Helen Czerski

How the Ocean Shapes Our World

Earth is home to a huge story that is rarely told – that of our ocean. Not the fish or the dolphins, but the massive ocean engine itself: what it does, why it works, and the many ways it has influenced animals, weather and human history & culture.

In her talk, physicist Helen Czerski will take us on a figurative deep dive to illuminate the murky depths of the ocean engine, examining the messengers, passengers and voyagers that live in it, travel over it, and survive because of it.

From the ancient Polynesians who navigated the Pacific by reading the waves to permanent residents of the deep such as the Greenland shark that can live for hundreds of years, she explains the vast currents, invisible ocean walls and underwater waterfalls that all have their place in the ocean’s complex, interlinked system.

Helen’s talk will help us understand the ocean’s crucial role in our future. Drawing on years of experience at the forefront of marine science, she will communicate the magnitude and subtlety of Earth’s defining feature, showing us the thrilling extent to which we are at the mercy of this great engine.

 

About Helen

Helen is a physicist, first and foremost, but she’s acquired a few other labels along the way: oceanographer, presenter, author and bubble enthusiast. She was brought up near Manchester, and spent her childhood playing by the canals and old railway routes of the Industrial Revolution. She studied Natural Sciences (Physics) at Churchill College, Cambridge, finishing with a first class degree.
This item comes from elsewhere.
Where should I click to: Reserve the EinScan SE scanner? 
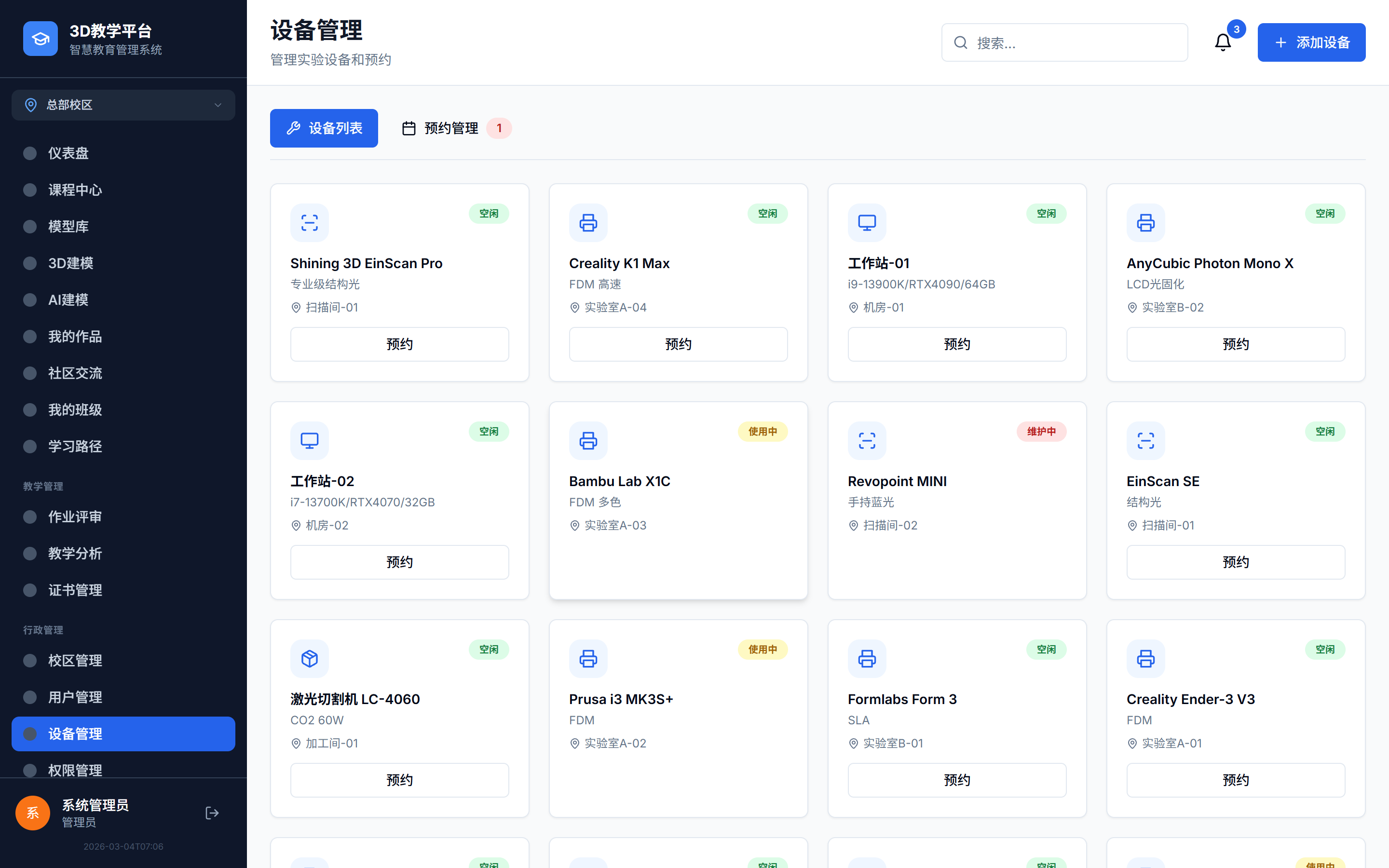pos(1235,562)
A year later, she returned to Cambridge to study for a PhD in experimental explosives physics.

After postdoc stints at the Scripps Institution of Oceanography in San Diego and the Graduate School of Oceanography in Rhode Island, she returned to the UK to start her own research programme on the physics of oceanic bubbles, first at the University of Southampton and now at her current academic home, University College London.

Since 2011, she has presented many BBC science documentaries on a wide range of subjects, mostly on everyday physics or atmospheric and ocean science. She is also a regular presenter for the Fully Charged Show, a very familiar face on the Cosmic Shambles Network, and hosts an ocean podcast for the Bertarelli Foundation called Ocean Matters.

Helen’s latest book published in 2023 is entitled Blue Machine: How the Ocean Shapes Our World. Her previous book was Storm in a Teacup: the Physics of Everyday Life.